• **Aufgabe**
Führen Sie sämtliche Angaben im Auszug auf, die Ziffern enthalten, und zwar in der Reihenfolge ihres Auftretens.

War’s das schon wieder?

Wenn auch die "Attraktivierung der Wehrpflicht" zu begrüßen ist, so kann dies wohl nicht der Weisheit letzter Schluss sein. Denn der Bedarf fordert anderes, als das derzeitige Heer.


Bei der Volksbefragung vom 20. Jänner 2013 haben sich 59,7 % der Teilnehmer für die Beibehaltung der Wehrpflicht und des Zivildienstes ausgesprochen. Ein besonderes Gewicht erhält dieses Ergebnis durch die für alle überraschend hohe Beteiligung von 52,4 % aller Wahlberechtigten.

Die hohe Beteiligung und die Klarheit des Votums bringen deutlich den hohen Stellenwert zum Ausdruck, den Sicherheit in unserer Bevölkerung hat. Damit stellt das Ergebnis der Volksbefragung auch einen unmissverständlichen Auftrag an die zuständigen Politiker dar, sich ernsthaft um die Sicherheit unseres Landes und unserer Bevölkerung zu kümmern, und die ihnen für den Sicherheitsbereich übertragene Verantwortung voll wahrzunehmen. Die aktuelle Situation entspricht allerdings diesen Anforderungen bei weitem nicht.

• **Gegebene Zeilen**

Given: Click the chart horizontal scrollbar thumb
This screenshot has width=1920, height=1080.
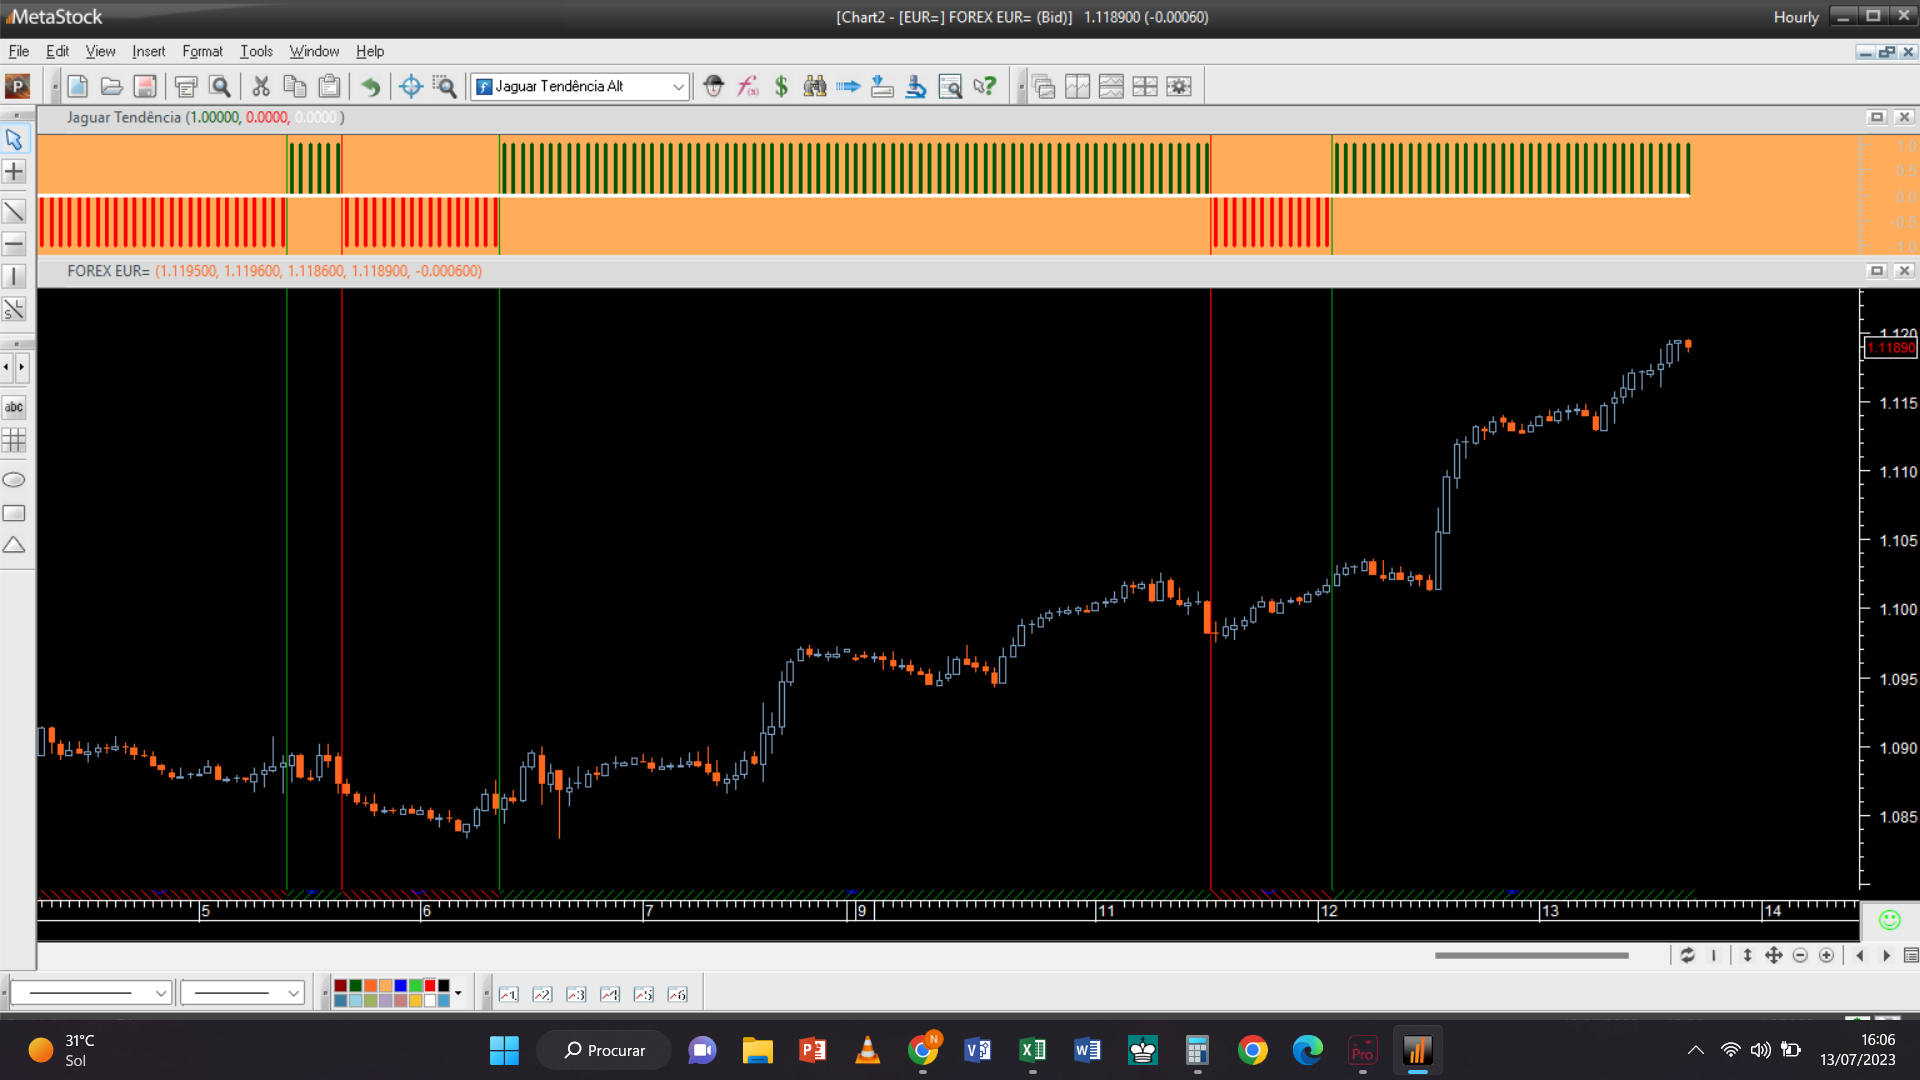Looking at the screenshot, I should (1531, 955).
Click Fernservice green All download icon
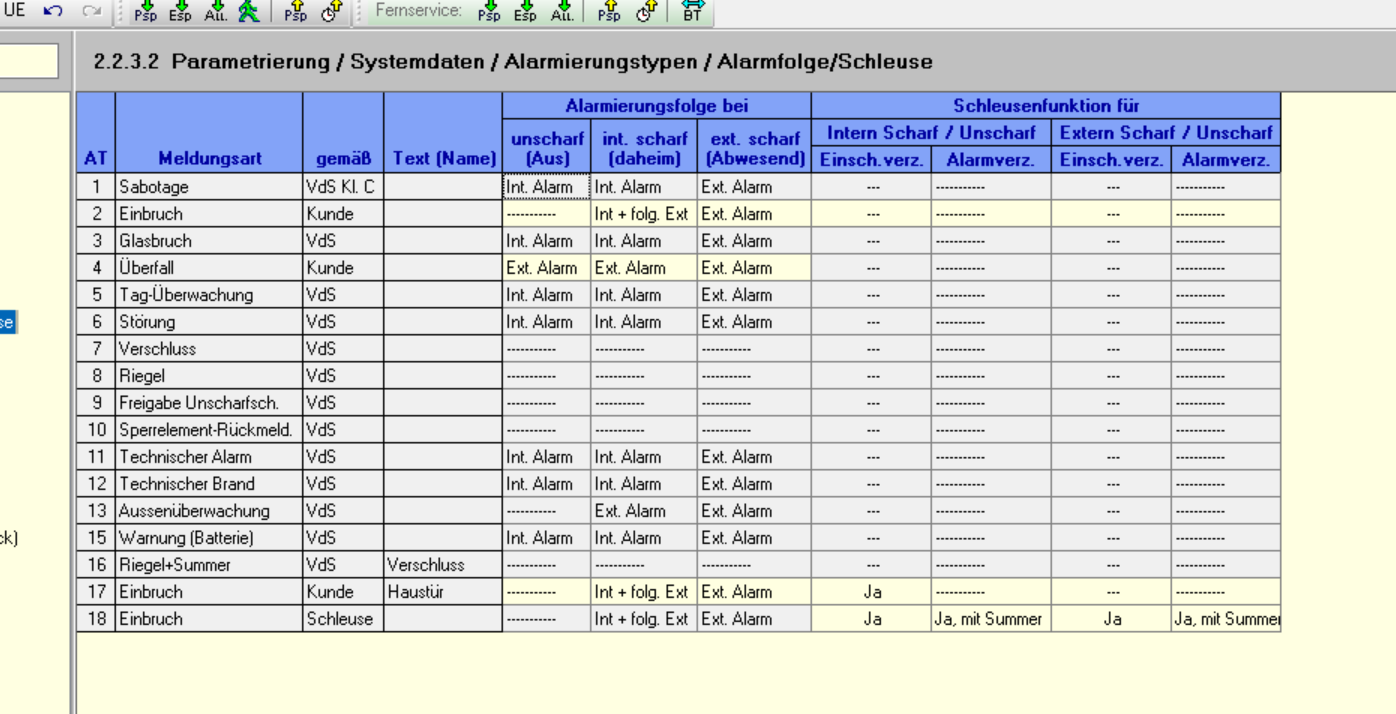The height and width of the screenshot is (714, 1396). pos(562,11)
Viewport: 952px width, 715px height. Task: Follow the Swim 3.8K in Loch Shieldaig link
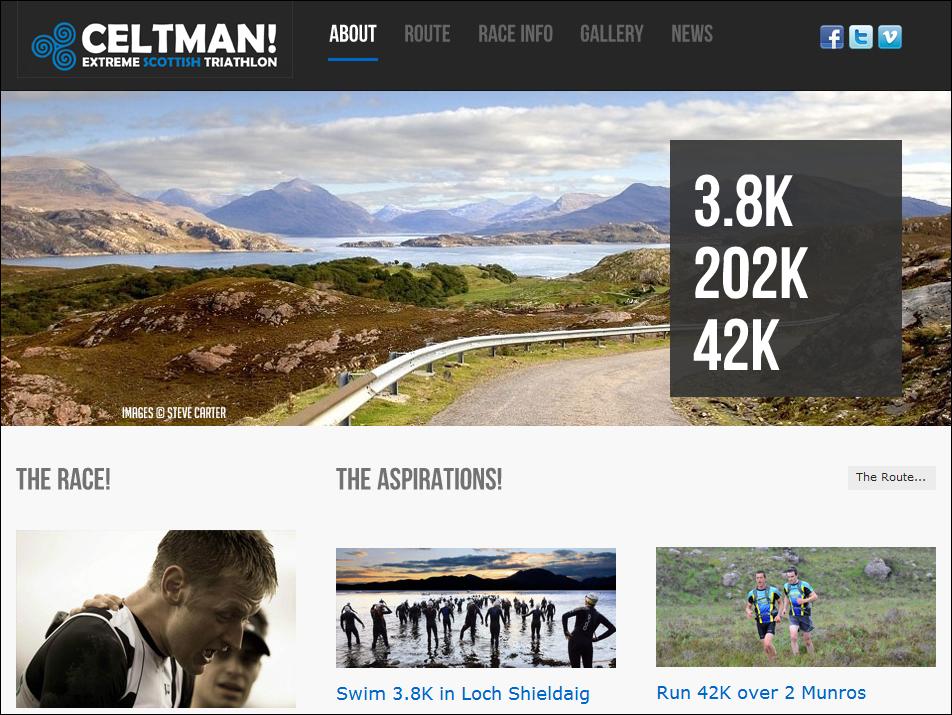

• **Lösung**
- 20. Jänner 2013
- 59,7 %
- 52,4 %